主な活用例としては、たとえば受益者が高齢で判断能力に不安がある場合や、未成年である場合などに、受託者として信託を管理・運用する立場の者(たとえば受益者の子など)に対して、第三者的な立場で監督する役割として置かれることが多いです。
なお、信託監督人は「監督することのみ」が役割であり、受益者代理人のように受益者の権利を代わって行使することはできないという点に注意が必要です。
信託監督人の選任について
信託監督人については、信託契約において「誰を信託監督人とするか」または「信託監督人を置くかどうか」について、定めることができます(信託法第130条)。
- 信託契約に定めがある場合には、契約に基づいて信託監督人を選任することができます。
- 一方、信託契約に定めがない場合には、原則として信託監督人は選任されません。
ただし、ここで受益者代理人と異なるのは、受益者が受託者の監督を適切に行うことができない特別な事情がある場合には、利害関係人の申立てによって家庭裁判所が信託監督人を選任することができるという点です。
受益者代理人の場合、このように裁判所が職権または申立てにより選任する制度は存在していないため、ここは大きな違いとなります。
信託監督人の権限について
信託監督人の権限は、基本的に受益者のために、受益者が本来持っている「受託者を監督する権利」を代わって行使することにあります(信託契約で別段の定めがある場合を除く)。
ただし、信託監督人がいる場合でも、受益者自身が受託者を監督する権利を持ち続ける点が重要です。
これは、受益者代理人とは異なる点であり、受益者代理人が選任された場合は、受益者自身は監督権を含む信託に関する権利を行使できなくなるため、明確に区別しておく必要があります。
信託監督人が有する代表的な権限は、以下のとおりです:
- 受託者に対する信託事務処理状況報告書の提出請求権
- 帳簿・書類等の閲覧・写しの請求権
- 信託の目的に反する行為等に対する差止め請求権
これらのとおり、信託監督人の権限は「受託者を監督することに限定されており、意思決定には関与しない」という特徴があります。
たとえば以下のような事項は、信託監督人の権限には含まれません:
- 受託者の利益相反行為に対する承認
- 受託者の辞任への同意
- 信託の内容変更への同意 など
ただし、これらの点についても、信託契約で別段の定めを設けることにより、一定の行為(例:不動産の売却や高額支出など)には信託監督人の同意を要するとする条項を盛り込むことで、受託者の権限に制限を加えることも可能です。
信託監督人の報酬について
信託監督人が報酬を受け取ることができるかどうかは、信託契約に定めがあるかどうかによって決まります。
- 信託契約に「報酬を受け取る」旨の定めがある場合には、受託者に対して報酬を請求することができます。
- 一方で、信託契約に定めがない場合には、報酬を請求することはできません。
したがって、信託監督人を置く場合には、その報酬の有無・額・支払い方法などを契約書の中で明確に規定しておくことが望まれます。
以上のとおり、信託監督人は受託者の行動をチェックすることで信託の適正な管理運営を確保する重要な役割を担いますが、その役割は監督に限定され、受益者代理人とは機能も法的な位置付けも異なる点に十分注意が必要です。

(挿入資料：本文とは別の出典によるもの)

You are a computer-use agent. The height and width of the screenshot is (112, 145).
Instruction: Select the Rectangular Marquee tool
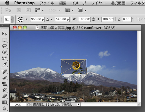4,40
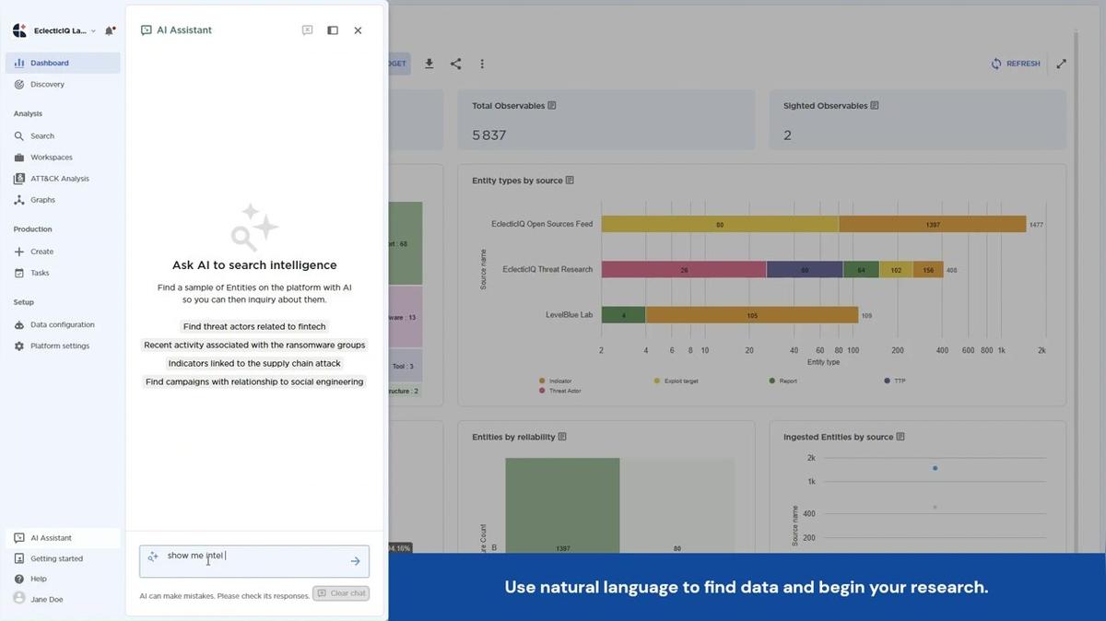Click the fullscreen expand icon
The width and height of the screenshot is (1106, 621).
pyautogui.click(x=1062, y=64)
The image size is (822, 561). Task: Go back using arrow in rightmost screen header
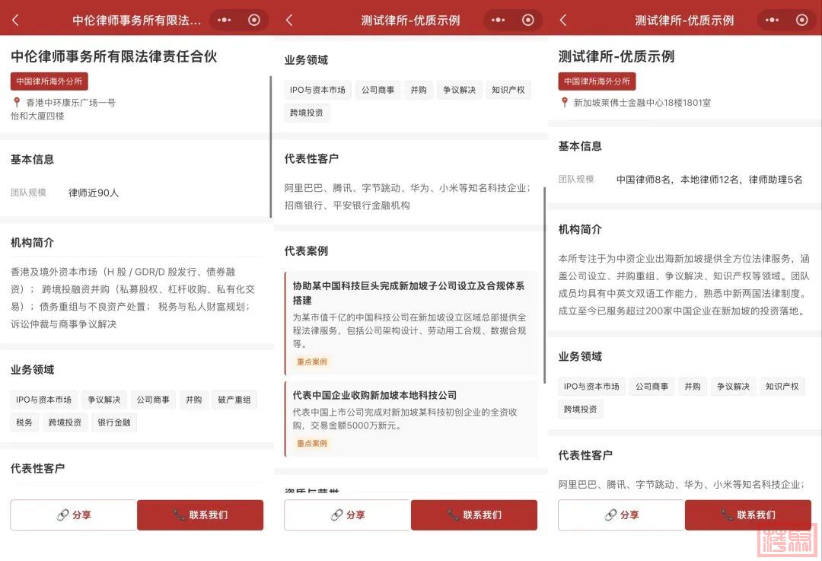click(x=563, y=21)
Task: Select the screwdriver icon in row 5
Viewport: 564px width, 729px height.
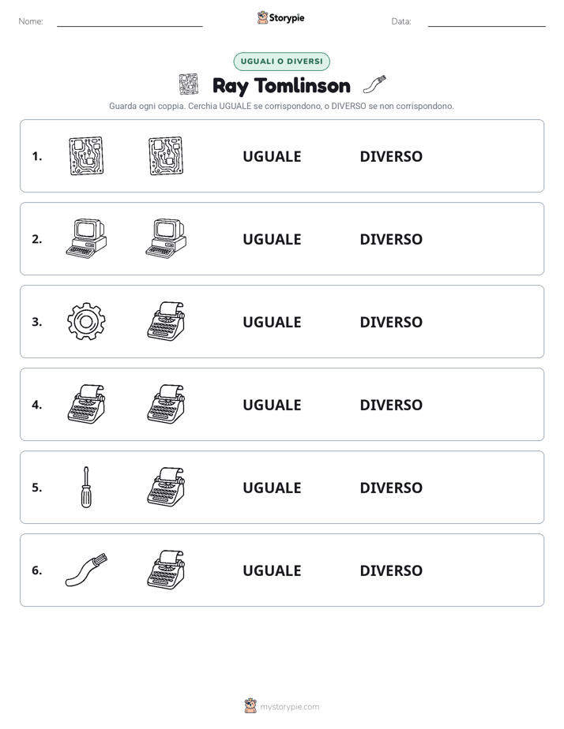Action: (x=86, y=487)
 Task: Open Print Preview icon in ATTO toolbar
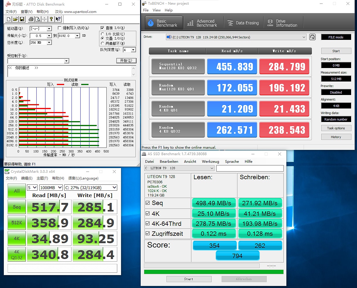point(38,19)
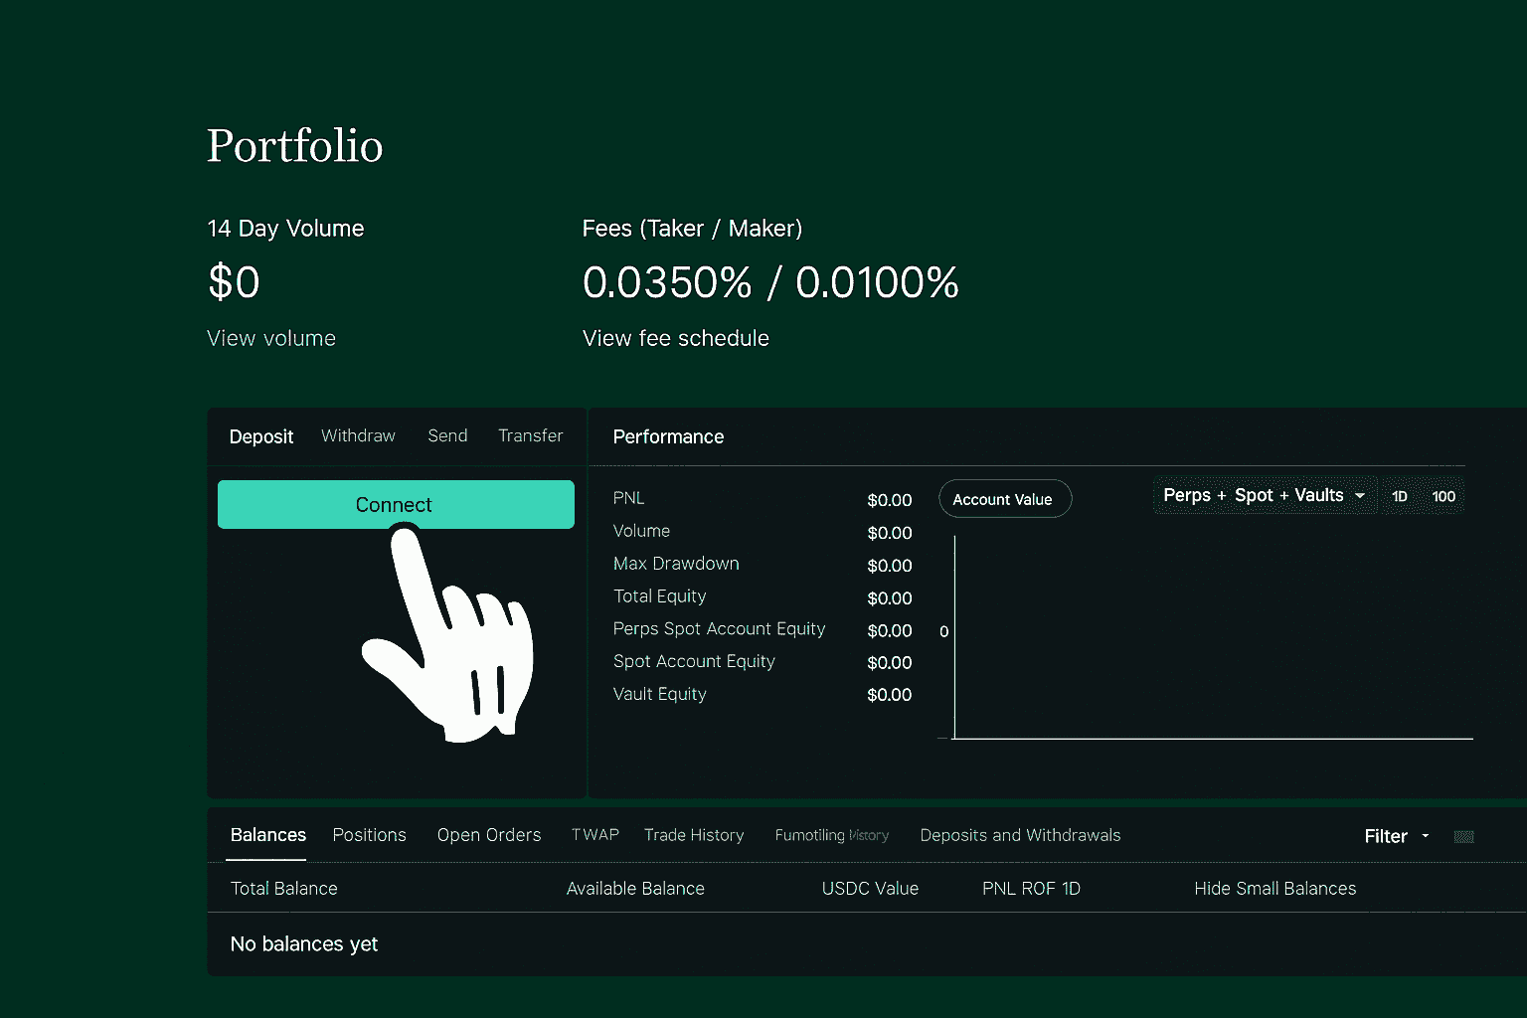Open the View volume link
Screen dimensions: 1527x1018
pyautogui.click(x=270, y=338)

信託設計においては、ケースごとに受益者の状況や家族関係を丁寧に検討したうえで、信託監督人を置くかどうか、またその権限・報酬等をどう定めるかを慎重に判断すべきです。
まとめ:信託監督人の適切な設置は信託運営の信頼性を高める鍵
信託監督人は、受託者による信託事務の適正な執行を外部から監視する役割を担い、特に受益者が高齢・未成年・判断能力に懸念がある場合などに、その重要性が増します。

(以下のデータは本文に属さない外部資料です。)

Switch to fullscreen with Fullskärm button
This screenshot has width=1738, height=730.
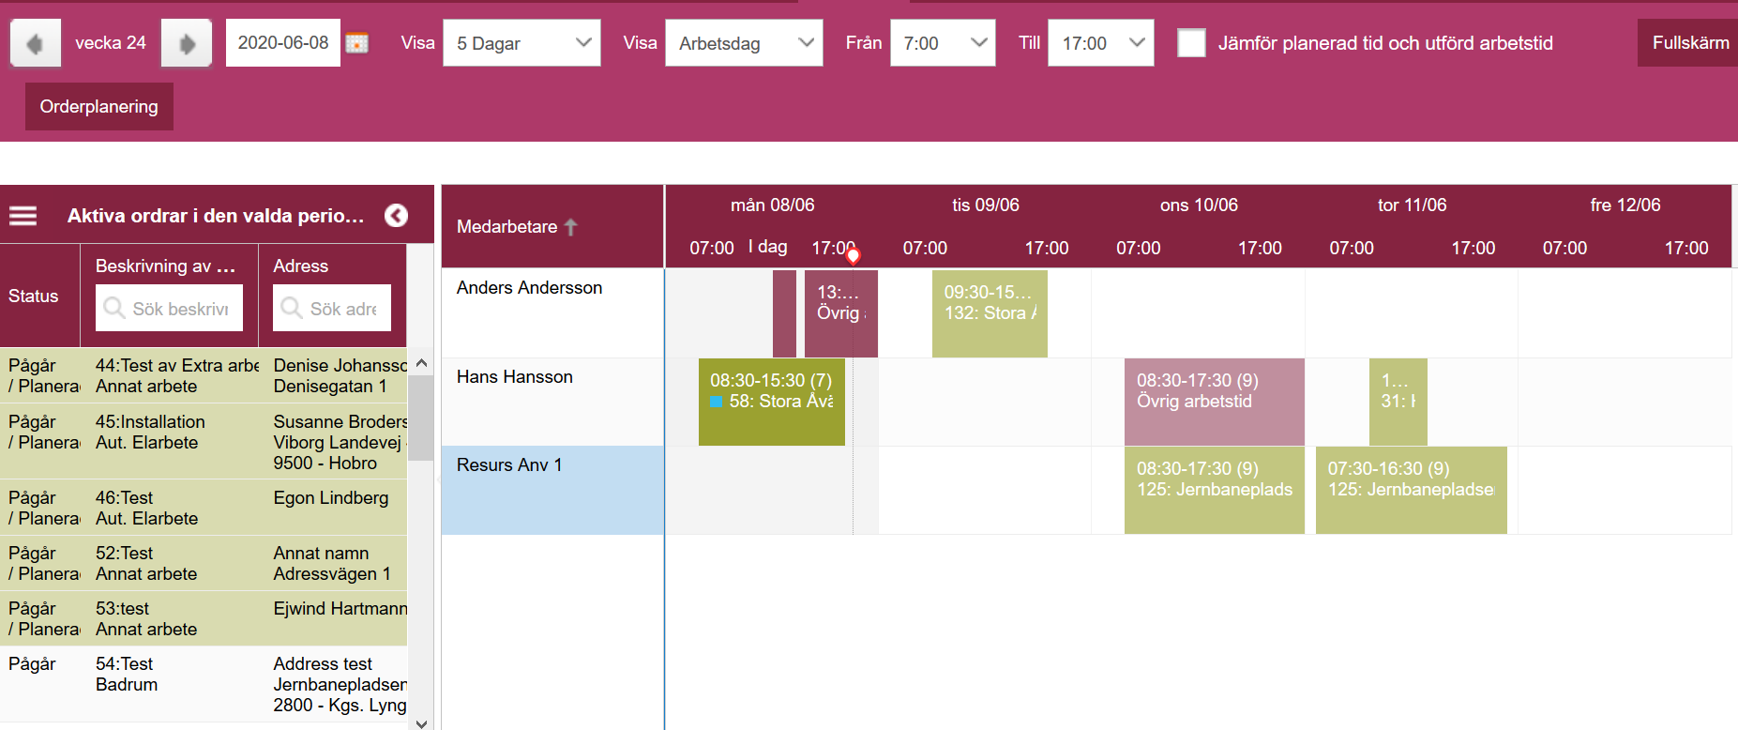click(x=1689, y=43)
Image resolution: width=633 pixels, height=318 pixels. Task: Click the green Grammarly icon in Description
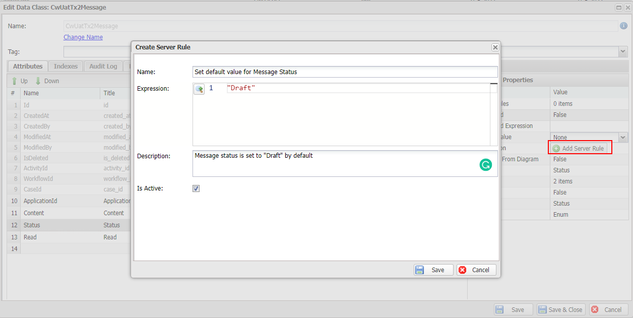[x=485, y=165]
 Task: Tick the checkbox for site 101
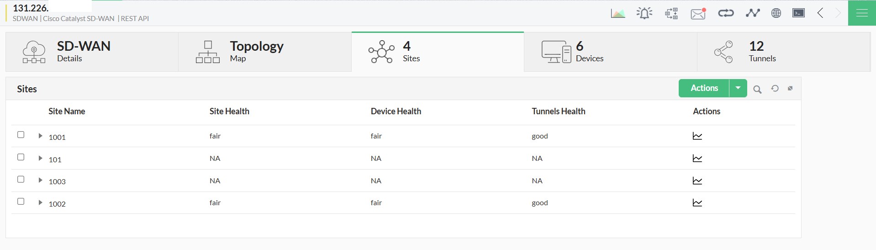click(21, 157)

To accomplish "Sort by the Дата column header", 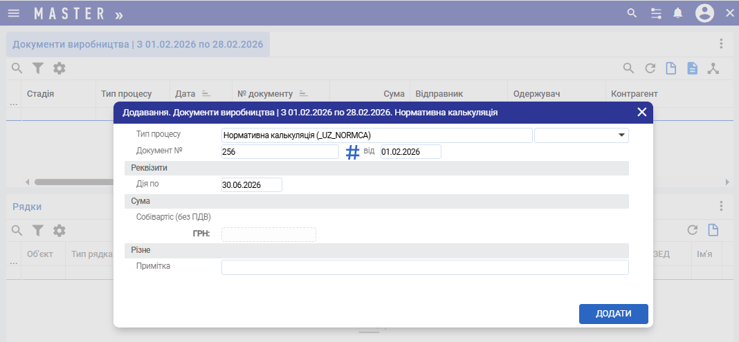I will 185,93.
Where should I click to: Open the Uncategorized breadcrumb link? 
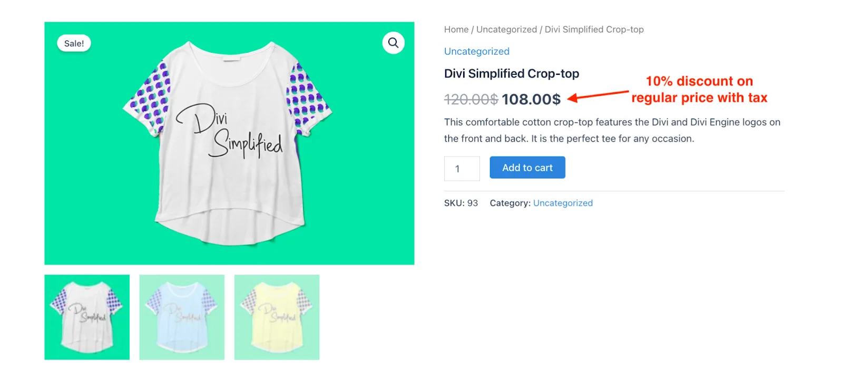tap(507, 30)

信託監督人の役割はあくまで「監督」に限定されており、受益者代理人のように意思決定を代行する権限はありません。そのため、両者の役割や権限、法的位置づけの違いを明確に理解し、契約時に混同しないよう注意が必要です。
また、信託監督人は原則として信託契約に基づき選任されますが、家庭裁判所による選任が可能な制度的仕組みがある点でも、他の信託関係者とは異なる特徴を持っています。

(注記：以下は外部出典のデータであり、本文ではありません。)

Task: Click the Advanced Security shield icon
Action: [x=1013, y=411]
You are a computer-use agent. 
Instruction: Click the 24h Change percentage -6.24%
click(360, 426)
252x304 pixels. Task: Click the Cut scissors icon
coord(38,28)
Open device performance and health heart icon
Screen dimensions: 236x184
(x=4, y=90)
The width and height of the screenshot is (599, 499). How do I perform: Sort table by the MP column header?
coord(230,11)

信託監督人を置くか否かは任意ですが、置く場合には以下の点を契約で明確にしておくことが信託の円滑な運用に寄与します:
- 監督人の具体的な権限と関与範囲
- 同意が必要な特定行為(例:不動産売却、信託の一部変更など)
- 報酬の有無とその額、支払い方法
信託は長期にわたる運用が前提となることが多いため、将来的な信託の安定性・透明性を担保する制度設計として、信託監督人の設置は非常に有効な手段となります。
信託の目的、家族構成、受益者の状況を踏まえたうえで、信託監督人をどのように位置づけるかを柔軟かつ戦略的に判断することが、安心して信託制度を活用するための大切なポイントとなります。